Scientists do not have a good sense of the current trends, because until a few
years ago, data came from only a few ground-based weather stations. With
satellites, scientists now keep close watch of changes to Antarctica as they
occur. "We can get images of what happened yesterday on the computer," said
Dr. Rignot. "That changes everything for glaciologists."

In December, Dr. Rignot reported on satellite measurements indicating that the
Pine Island and Thwaites glaciers in West Antarctica were thinning and speeding
up, losing about 36 cubic miles in the last decade. A month later, other
researchers, including Dr. Ian R. Joughin, an engineer at the Jet Propulsion
Laboratory with an office near Dr. Rignot's, reported a change with opposite
effect nearby. Two of the ice streams that flow in the Ross Ice Shelf have
slowed, they said, and that area of Antarctica is gaining mass.

Neither the slowdown in the Ross ice streams nor the speed-up of the Pine Island
and Thwaites glaciers results from climate changes, at least not recent ones. One
Ross ice stream stopped flowing 150 years ago.

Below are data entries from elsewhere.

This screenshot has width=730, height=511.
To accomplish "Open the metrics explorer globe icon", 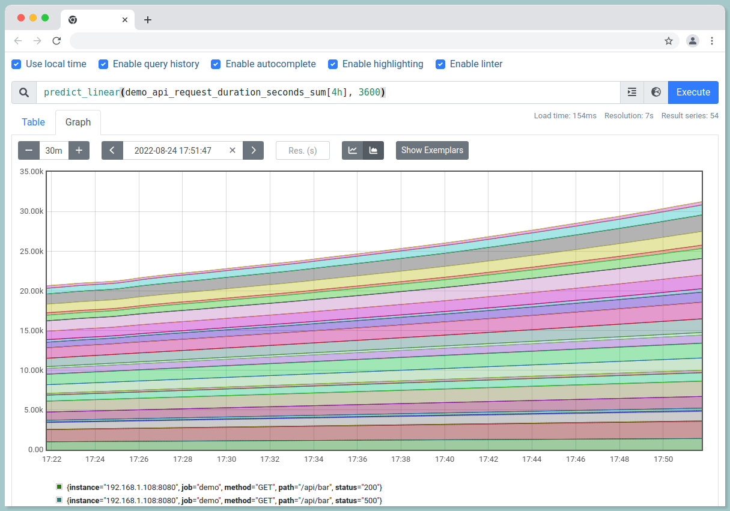I will pos(656,92).
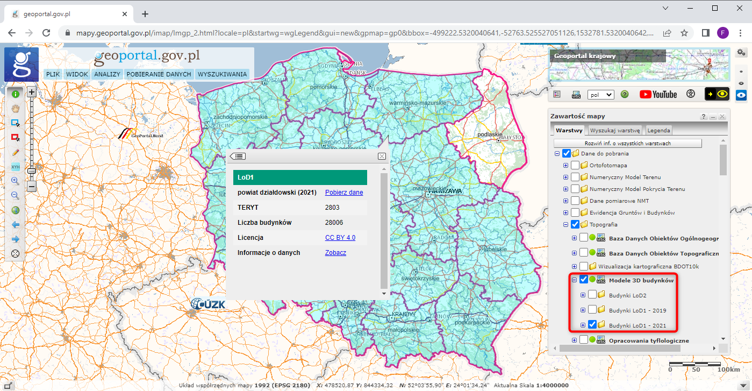Click the YouTube logo button

tap(658, 94)
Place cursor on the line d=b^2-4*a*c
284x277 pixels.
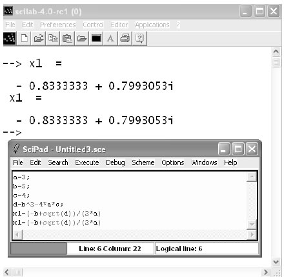(x=38, y=205)
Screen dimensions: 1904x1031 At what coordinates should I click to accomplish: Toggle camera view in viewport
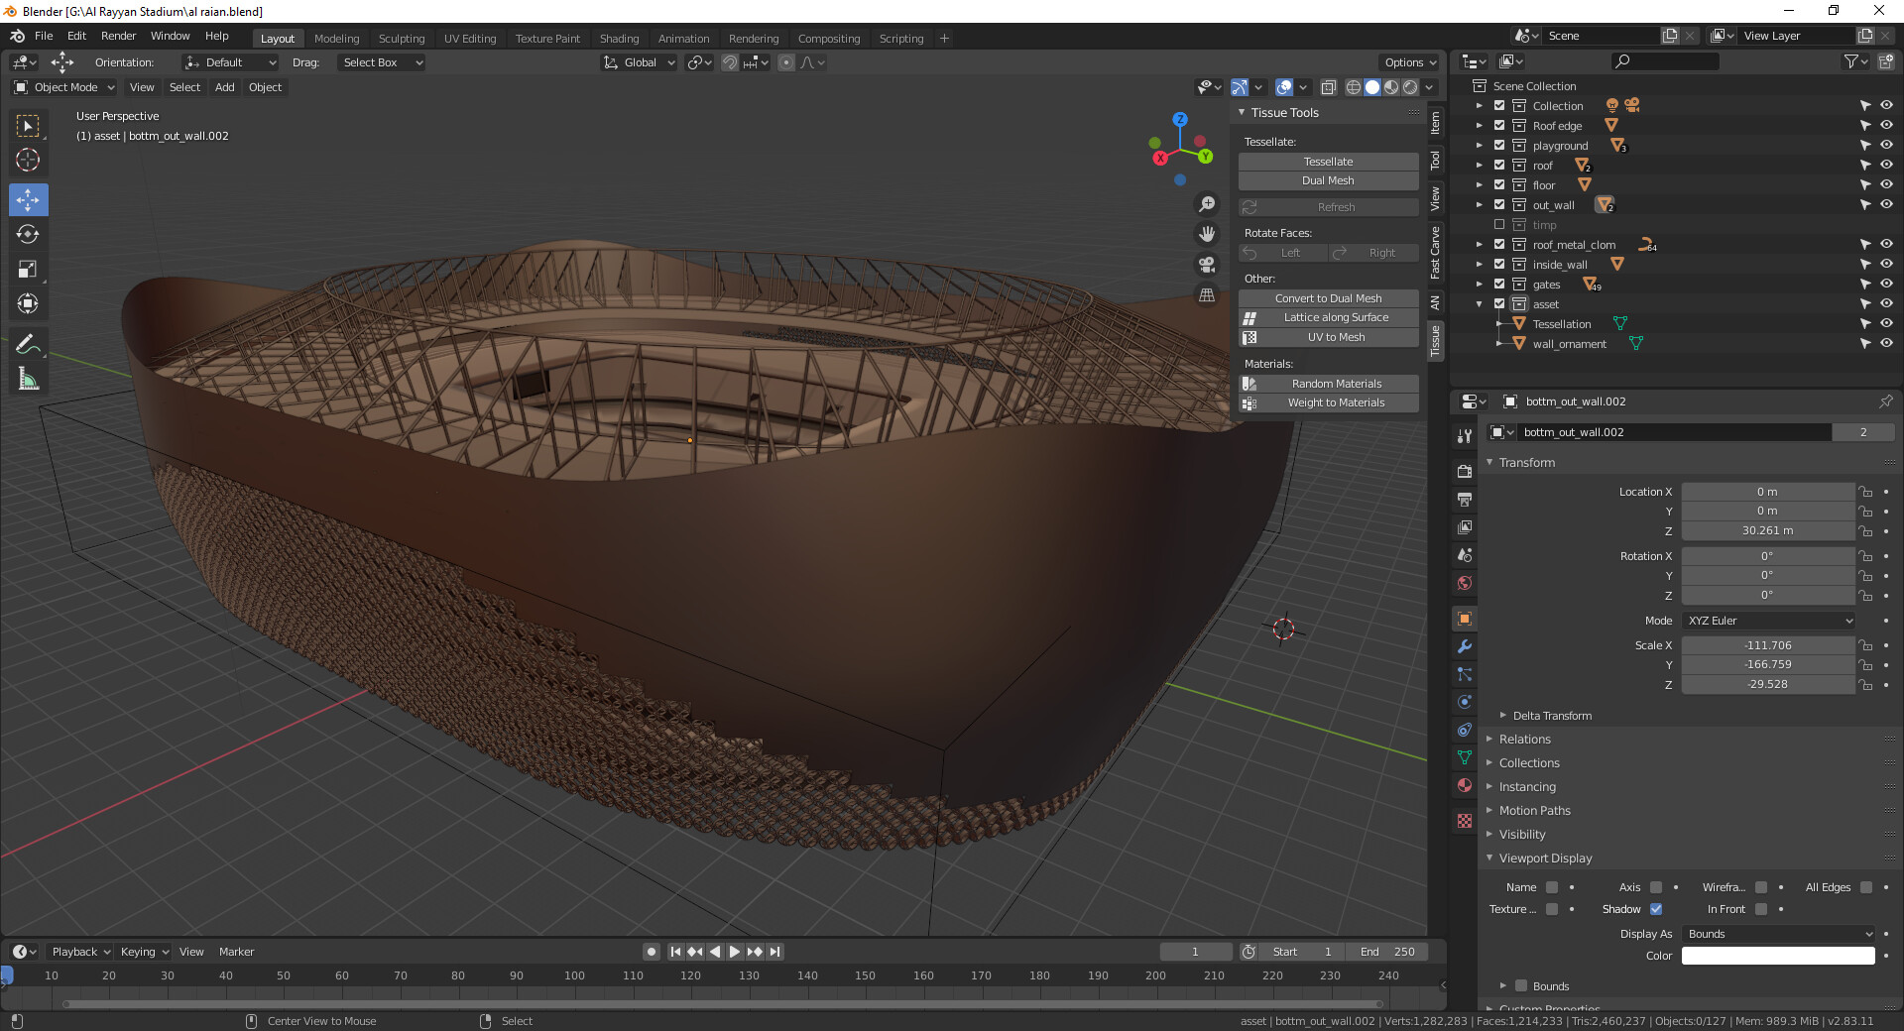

Even if the Antarctic warms in coming years, some glaciers will not be affected
for a long time. Ice does not conduct heat well, and a rise of a few degrees in the
air would take thousands of years to affect a glacier base a mile away, where it
could lubricate the flow.

The thinning of the Pine Island and Thwaites glaciers "may be a direct impact of
global warming that happened 20,000 years ago," said Dr. Robert Bindschadler, a
glaciologist at Goddard. "It may be only now that Antarctica is getting around to
its full-fledged response to that."

In Antarctica, climate change sometimes takes its time.